295 abonnés 1 133 critiques Suivre son activité

4,0
Publiée le 12 juin 2016
La caméra rentre dans une pièce où un seul canapé est installé, à l'intérieur duquel est couché le corps en cire, immobile, d'une jeune-femme magnifique qui vient d'intenter à ses jours. Les yeux du photographe fixe avec gravité, et sans doute désir, ce corps éteint et froid. Soudain, ce corps disparaît. Il ne s'agit pas d'un effet de style de fantastique, car, au lieu d'un corps de cire, cette jeune-femme n'est autre que Jesse, que l'on retrouve plus tard, occupée à se faire maquiller. Jesse a 16 ans et elle ment sur son âge. Elle vient de débarquer à Los Angeles, dans un Motel sinistre, et espère faire carrière dans la mode. La beauté de cette jeune-femme est magnétique. Tous les regards, toutes les focales photographiques, ne peuvent résister à la beauté de cet être, mi-réel, mi-démon, en tous les cas insaisissable. Elle génère autour d'elle autant le désir, la répulsion haineuse que le crime. Le nouveau film de Nicolas Winding Refn est proprement magnifique. Jouant avec les couleurs, les sons, et les lumières, le réalisateur s'attache à offrir une photographie impeccable, quasi onirique, qui constitue une sorte de symphonie d'émotions visuelles et sonores indicibles. L'œuvre dont il ne faut surtout pas attendre une cohérence narrative, disons récitative, adopte un point de vue proprement poétique, où l'on reconnaît la Beauté injurieuse de Rimbaud, ou celle vénéneuse et hypnotique de Baudelaire. L'actrice principale, Elle Fannnig, porte ce film avec charisme et magie, mettant le spectateur dans la même fascination que les protagonistes du film ressentent à l'endroit de sa beauté. "The Neon Demon" constitue une expérience hallucinatoire et fantasmagorique de cinéma, qu'il faut savourer comme un bonbon acide et nébuleux.
anonyme
Un visiteur
0,5
Publiée le 12 juin 2016
Le navet de l'année pas de scénario c'est vide à part l'esthétisme des images je cherche tjrs le thriller ou film d'horreur là la fille qui se masturbe sur 1 morte ou la scène finale où l'une des filles prend 1 bain de sang (Pasolini l'avait déjà fait il y a plus de 40 ans )et 1 autre qui gobe 1 oeil j'ai trouvé ça écoeurant et absurde encore 1 film de Cannes à ranger dans les films de cinglés
anonyme
Un visiteur
0,5
Publiée le 12 juin 2016
Vraiment nul.
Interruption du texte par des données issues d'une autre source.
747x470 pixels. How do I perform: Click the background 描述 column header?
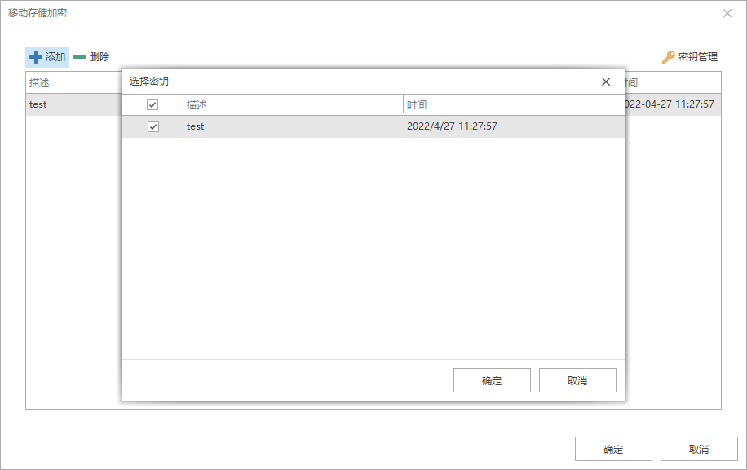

Le film se perd dans un pseudo délire esthétique lent et sans intérêt.
Le résultat est ridicule, on passe la moitié du film à regarder des scènes ou ils ne se passent absolument rien et il y a très peu de dialogue.
Ne gaspillez pas votre argent.
anonyme
Un visiteur
1,0
Publiée le 16 février 2017
Superficiel, comme la beauté.
Difficile de juger un film de cette envergure seulement après 1 visionnage.
Tant de métaphore pour chacun des plans, de signification et de symbolique que l'intrigue se déroule dans celles ci. C'est carrément difficile de suivre la naration dans un état pareil.
n'ayant malheureusement pas compris l'infime partie des métaphores, et n'ayant pas su remarquer si cela en était, il m'est impossible de donner une note. est-ce que le réalisateur c'est pris pour Stanley Kubrick et David Lynch sans y mettre de sens ? Ou toutes ses scènes sont doués d'intérêts ?
Le simple fait de la superficialité permet de mettre la chose en doute.
Est-ce que Yves Saint Laurent signe une métaphore dans ses créations ?
En tout cas, Nicolas Winding Refn signe son oeuvre par un "NWR".
À ne pas oublier aussi que notre ami Refn aime tourner ses scènes sous le moment de l'action, de la pression et de la peur, il n'a aucun story board, c'est de la pur inspiration.
J'attend la sortie de "The neon demon" en blu ray pour avoir un avis plus tranché sur la question, ma note n'est que pour le moment temporaire.